#### [Source data]

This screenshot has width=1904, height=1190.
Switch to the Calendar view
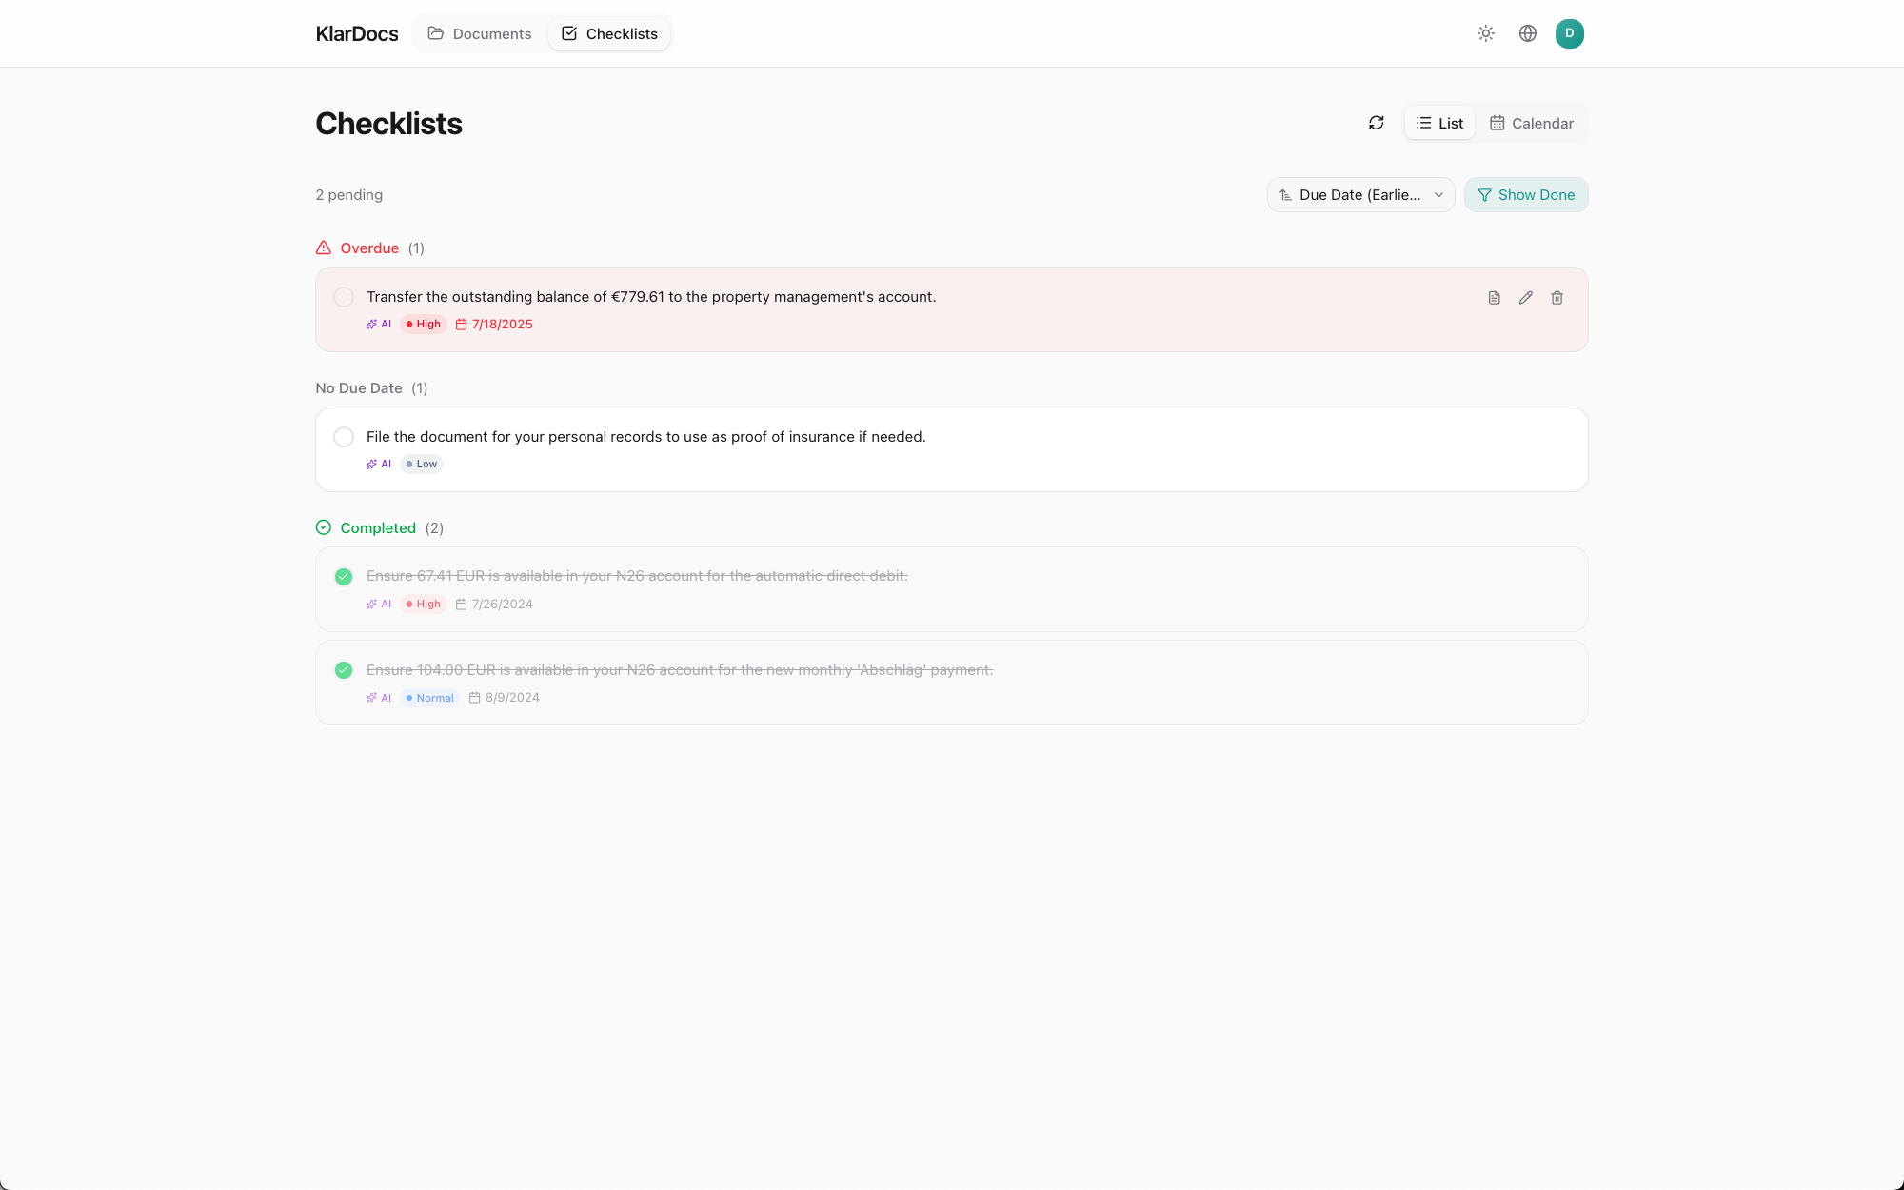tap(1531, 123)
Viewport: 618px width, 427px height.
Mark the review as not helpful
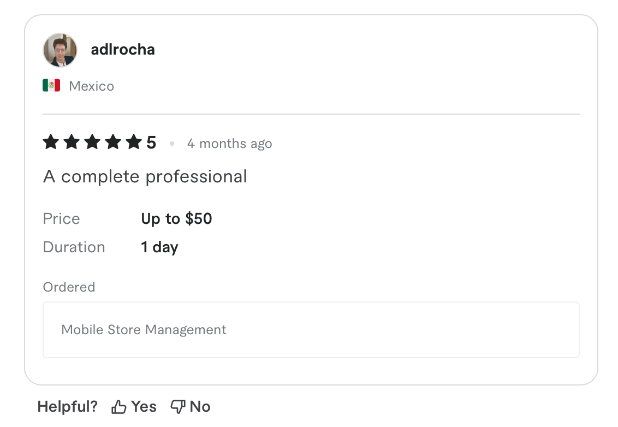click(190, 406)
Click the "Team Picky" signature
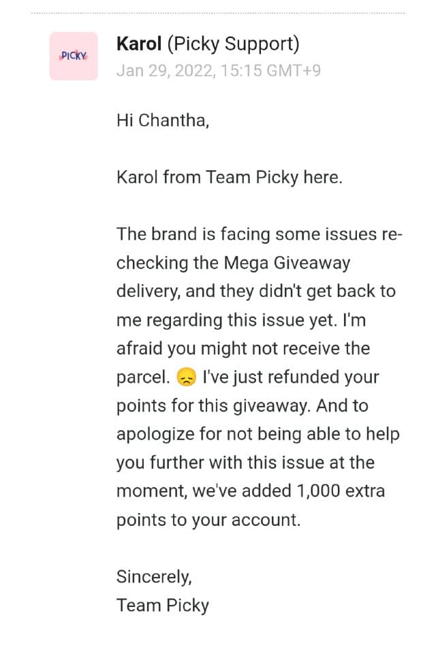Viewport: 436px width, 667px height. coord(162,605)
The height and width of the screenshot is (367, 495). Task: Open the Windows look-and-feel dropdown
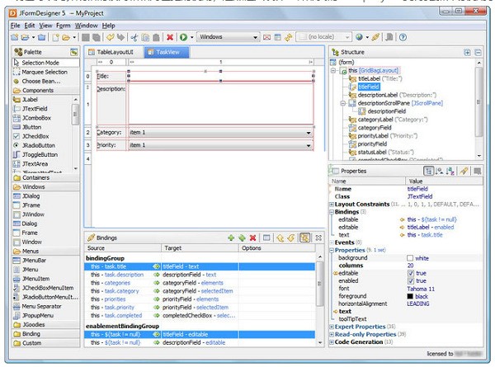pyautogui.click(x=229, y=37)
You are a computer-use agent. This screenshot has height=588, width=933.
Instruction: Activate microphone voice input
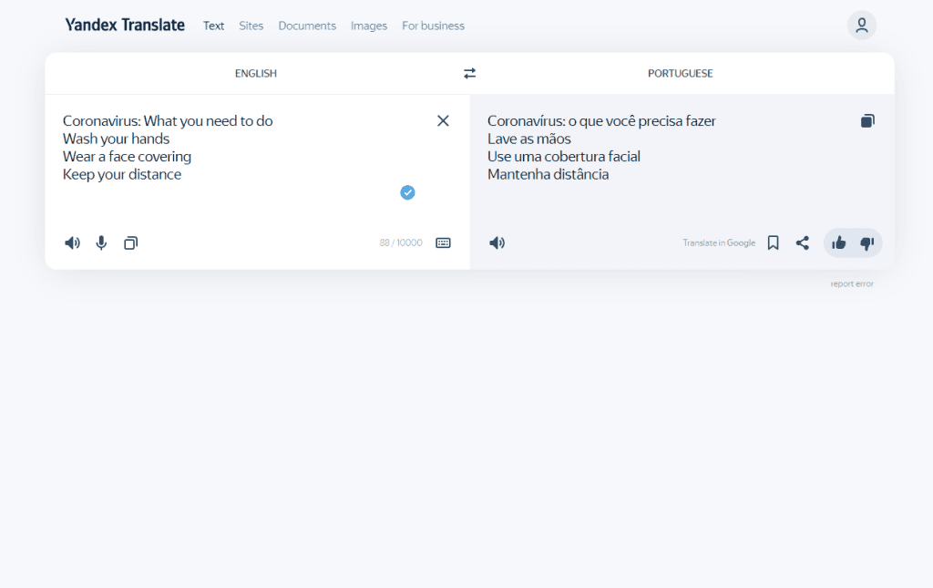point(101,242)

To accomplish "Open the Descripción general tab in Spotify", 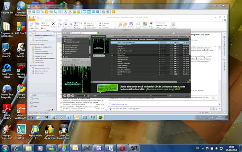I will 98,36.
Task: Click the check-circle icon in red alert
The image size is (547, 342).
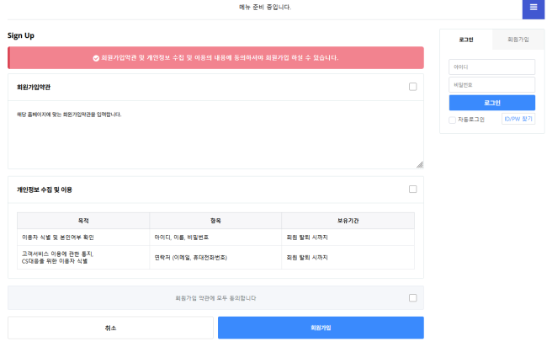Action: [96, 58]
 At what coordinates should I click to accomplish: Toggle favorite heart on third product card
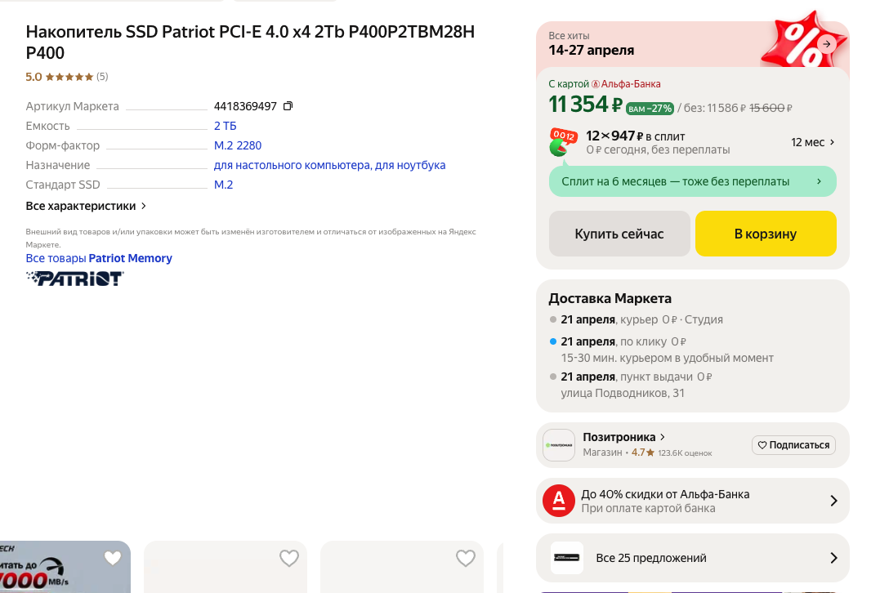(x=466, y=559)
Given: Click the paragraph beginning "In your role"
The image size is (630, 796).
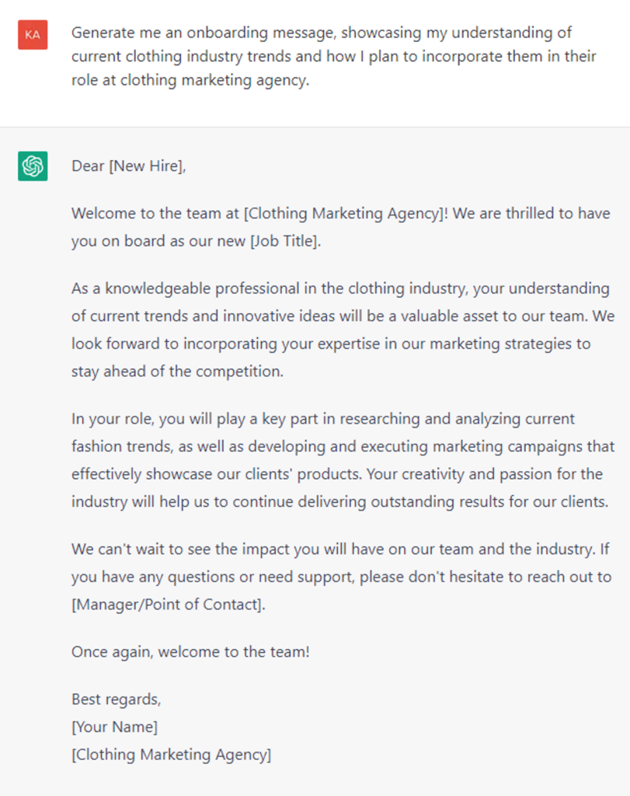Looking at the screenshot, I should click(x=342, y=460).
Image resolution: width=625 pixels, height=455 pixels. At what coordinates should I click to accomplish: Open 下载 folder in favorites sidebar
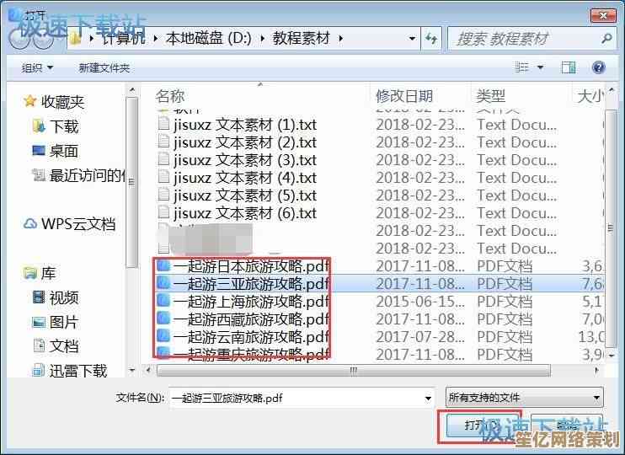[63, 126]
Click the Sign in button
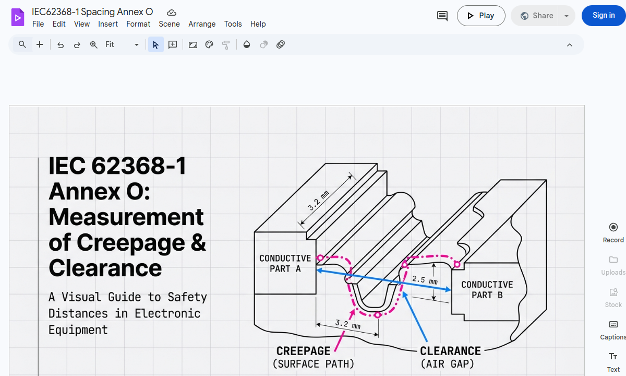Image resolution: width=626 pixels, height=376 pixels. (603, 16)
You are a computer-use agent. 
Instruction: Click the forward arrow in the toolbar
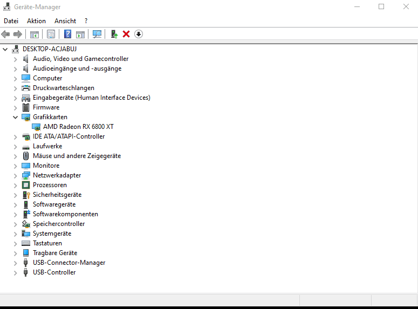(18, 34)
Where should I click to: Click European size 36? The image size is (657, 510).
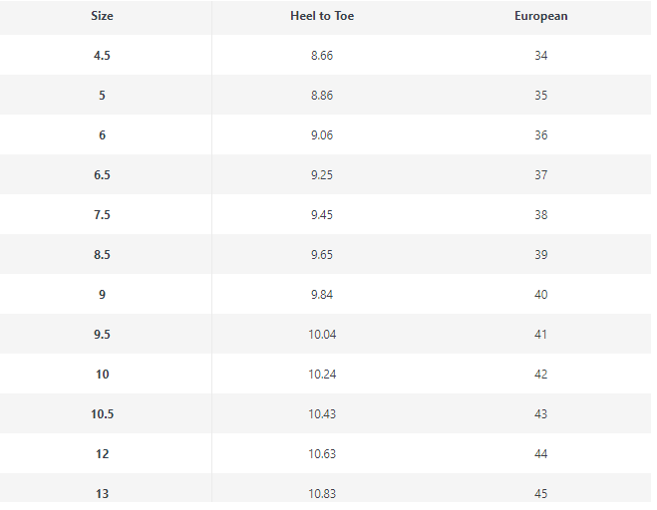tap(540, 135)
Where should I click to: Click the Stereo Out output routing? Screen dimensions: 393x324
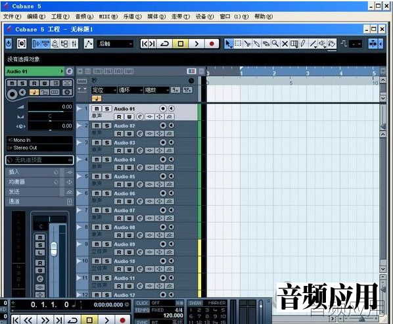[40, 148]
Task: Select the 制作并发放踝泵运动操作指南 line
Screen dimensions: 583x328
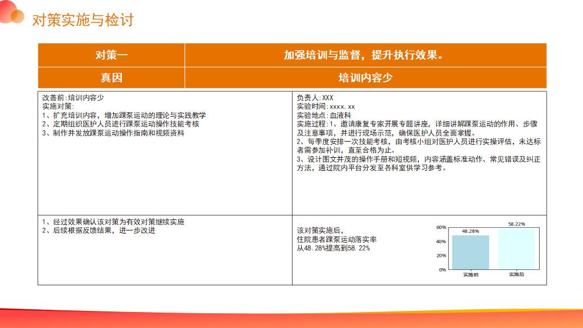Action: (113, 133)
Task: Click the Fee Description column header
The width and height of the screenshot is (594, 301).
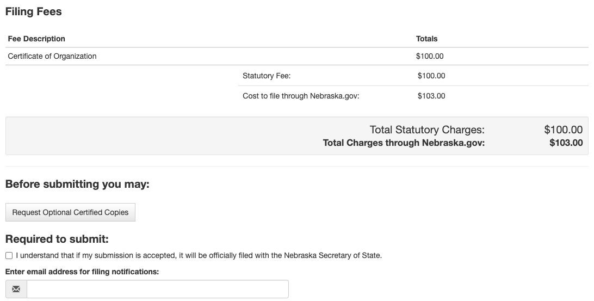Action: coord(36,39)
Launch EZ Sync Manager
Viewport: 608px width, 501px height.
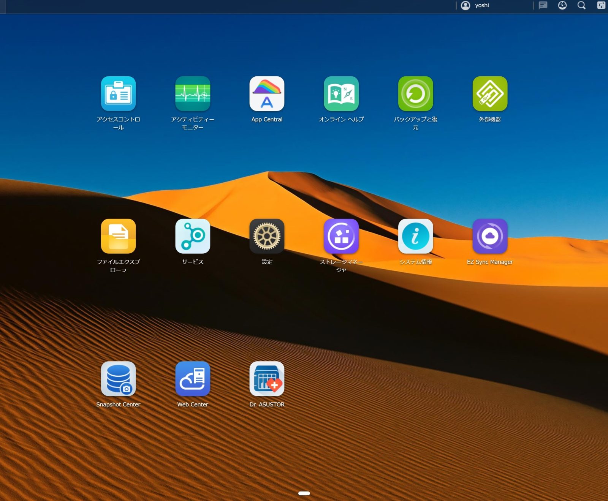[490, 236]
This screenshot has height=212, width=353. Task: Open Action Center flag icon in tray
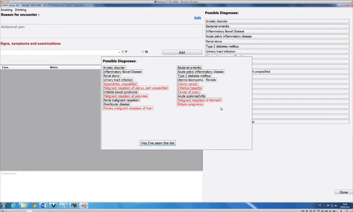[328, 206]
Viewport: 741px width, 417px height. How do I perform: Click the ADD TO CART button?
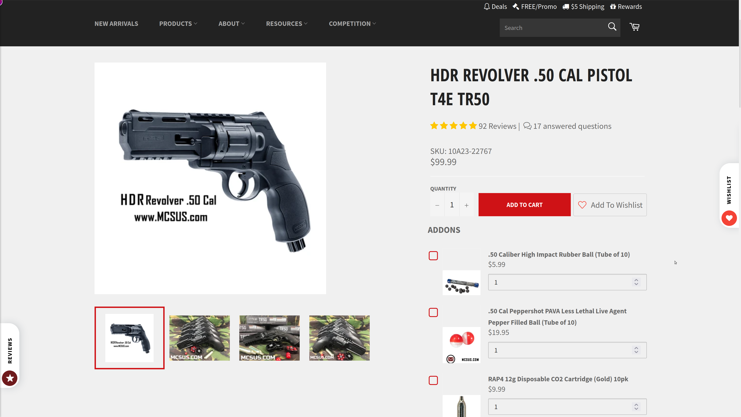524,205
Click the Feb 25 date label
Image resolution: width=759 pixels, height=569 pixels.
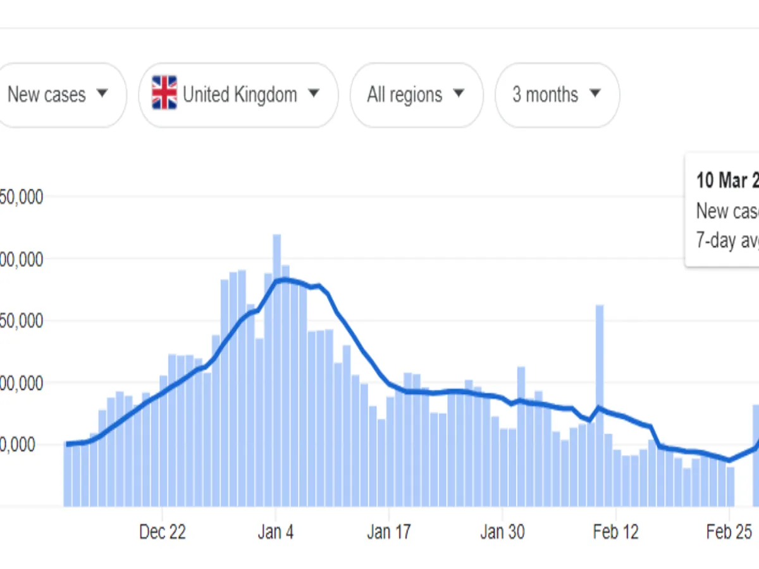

#### [Aim]
In the rows running from the line that contains "Where should I click to: Click European" down through the end of the rows, replace "Task" with "Instruction" and reproduce those lines with nothing else altered. Omit the pictures from your answer.

#### [Final result]
Where should I click to: Click European size 36? The image size is (657, 510).
tap(540, 135)
Where should I click to: Click the Stereo Out output routing? Screen dimensions: 393x324
[40, 148]
Instruction: Select the 制作并发放踝泵运动操作指南 line
Screen dimensions: 583x328
Action: (113, 133)
Instruction: Click the Fee Description column header
The width and height of the screenshot is (594, 301).
Action: coord(36,39)
Launch EZ Sync Manager
Viewport: 608px width, 501px height.
[490, 236]
This screenshot has height=212, width=353. Instruction: Open Action Center flag icon in tray
[328, 206]
Viewport: 741px width, 417px height. How do I perform: Click the ADD TO CART button?
524,205
Click the Feb 25 date label
Image resolution: width=759 pixels, height=569 pixels.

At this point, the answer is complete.